▶ _Aim of the exercise_:
Copy the data below, swapping every "Locate an element on the screen" for "Find an element on the display" and changing nothing else.

************

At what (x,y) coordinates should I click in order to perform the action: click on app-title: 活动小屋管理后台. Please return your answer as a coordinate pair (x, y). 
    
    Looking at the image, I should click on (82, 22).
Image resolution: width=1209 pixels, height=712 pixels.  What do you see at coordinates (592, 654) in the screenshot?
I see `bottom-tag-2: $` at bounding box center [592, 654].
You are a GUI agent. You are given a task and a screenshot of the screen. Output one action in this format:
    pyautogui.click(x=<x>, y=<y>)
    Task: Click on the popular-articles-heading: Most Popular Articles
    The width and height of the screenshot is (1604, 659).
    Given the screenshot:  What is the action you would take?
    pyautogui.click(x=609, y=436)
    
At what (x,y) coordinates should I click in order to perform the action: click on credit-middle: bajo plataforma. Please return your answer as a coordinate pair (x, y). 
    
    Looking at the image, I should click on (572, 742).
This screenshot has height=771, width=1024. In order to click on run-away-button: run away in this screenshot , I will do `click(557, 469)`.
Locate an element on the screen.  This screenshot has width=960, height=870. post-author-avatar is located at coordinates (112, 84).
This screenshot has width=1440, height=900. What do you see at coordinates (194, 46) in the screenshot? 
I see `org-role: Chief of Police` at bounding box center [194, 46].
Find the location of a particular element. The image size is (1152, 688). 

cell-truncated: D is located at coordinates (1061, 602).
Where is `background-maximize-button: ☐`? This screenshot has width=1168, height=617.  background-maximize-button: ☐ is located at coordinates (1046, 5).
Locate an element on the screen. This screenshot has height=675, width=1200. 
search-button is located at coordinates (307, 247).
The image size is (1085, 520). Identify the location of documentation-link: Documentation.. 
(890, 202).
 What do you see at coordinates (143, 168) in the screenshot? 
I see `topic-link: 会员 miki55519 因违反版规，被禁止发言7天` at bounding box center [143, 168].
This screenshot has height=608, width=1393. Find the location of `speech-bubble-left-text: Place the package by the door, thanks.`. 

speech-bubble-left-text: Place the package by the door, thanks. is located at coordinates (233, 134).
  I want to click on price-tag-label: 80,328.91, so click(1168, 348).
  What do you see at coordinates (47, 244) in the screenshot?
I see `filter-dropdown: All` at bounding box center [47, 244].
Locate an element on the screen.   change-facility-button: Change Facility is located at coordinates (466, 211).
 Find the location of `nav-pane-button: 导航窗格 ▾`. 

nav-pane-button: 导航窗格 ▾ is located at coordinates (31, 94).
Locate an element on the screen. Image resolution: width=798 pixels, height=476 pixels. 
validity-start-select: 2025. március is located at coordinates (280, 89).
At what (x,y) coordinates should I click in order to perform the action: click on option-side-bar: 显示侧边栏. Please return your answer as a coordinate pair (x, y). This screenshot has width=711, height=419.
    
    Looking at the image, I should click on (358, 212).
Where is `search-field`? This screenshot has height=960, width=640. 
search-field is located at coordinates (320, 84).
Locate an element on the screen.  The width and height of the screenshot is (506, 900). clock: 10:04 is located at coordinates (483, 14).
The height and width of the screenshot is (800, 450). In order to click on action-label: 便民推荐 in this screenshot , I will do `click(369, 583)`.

************

▶ _Answer for the task_:
At what (x,y) coordinates should I click in order to perform the action: click on app-title: 活动小屋管理后台. Please return your answer as a coordinate pair (x, y). 
    
    Looking at the image, I should click on (82, 22).
Image resolution: width=1209 pixels, height=712 pixels.  What do you see at coordinates (592, 654) in the screenshot?
I see `bottom-tag-2: $` at bounding box center [592, 654].
You are a GUI agent. You are given a task and a screenshot of the screen. Output one action in this format:
    pyautogui.click(x=<x>, y=<y>)
    Task: Click on the popular-articles-heading: Most Popular Articles
    The width and height of the screenshot is (1604, 659).
    Given the screenshot:  What is the action you would take?
    pyautogui.click(x=609, y=436)
    
At what (x,y) coordinates should I click in order to perform the action: click on credit-middle: bajo plataforma. Please return your answer as a coordinate pair (x, y). 
    
    Looking at the image, I should click on (572, 742).
This screenshot has height=771, width=1024. In order to click on run-away-button: run away in this screenshot , I will do `click(557, 469)`.
Find an element on the display.  This screenshot has width=960, height=870. post-author-avatar is located at coordinates (112, 84).
This screenshot has width=1440, height=900. What do you see at coordinates (194, 46) in the screenshot? 
I see `org-role: Chief of Police` at bounding box center [194, 46].
Find the location of a particular element. The image size is (1152, 688). 

cell-truncated: D is located at coordinates (1061, 602).
Where is `background-maximize-button: ☐`? This screenshot has width=1168, height=617.  background-maximize-button: ☐ is located at coordinates (1046, 5).
Find an element on the display. This screenshot has height=675, width=1200. 
search-button is located at coordinates (307, 247).
The image size is (1085, 520). Identify the location of documentation-link: Documentation.. 
(890, 202).
 What do you see at coordinates (143, 168) in the screenshot? 
I see `topic-link: 会员 miki55519 因违反版规，被禁止发言7天` at bounding box center [143, 168].
This screenshot has height=608, width=1393. Find the location of `speech-bubble-left-text: Place the package by the door, thanks.`. 

speech-bubble-left-text: Place the package by the door, thanks. is located at coordinates (233, 134).
  I want to click on price-tag-label: 80,328.91, so click(1168, 348).
  What do you see at coordinates (47, 244) in the screenshot?
I see `filter-dropdown: All` at bounding box center [47, 244].
Find an element on the display.   change-facility-button: Change Facility is located at coordinates (466, 211).
 Find the location of `nav-pane-button: 导航窗格 ▾`. 

nav-pane-button: 导航窗格 ▾ is located at coordinates (31, 94).
Find an element on the display. Image resolution: width=798 pixels, height=476 pixels. 
validity-start-select: 2025. március is located at coordinates (280, 89).
At what (x,y) coordinates should I click in order to perform the action: click on option-side-bar: 显示侧边栏. Please return your answer as a coordinate pair (x, y). This screenshot has width=711, height=419.
    
    Looking at the image, I should click on (358, 212).
Where is `search-field`? This screenshot has height=960, width=640. 
search-field is located at coordinates (320, 84).
Find an element on the display.  The width and height of the screenshot is (506, 900). clock: 10:04 is located at coordinates (483, 14).
The height and width of the screenshot is (800, 450). In order to click on action-label: 便民推荐 in this screenshot , I will do `click(369, 583)`.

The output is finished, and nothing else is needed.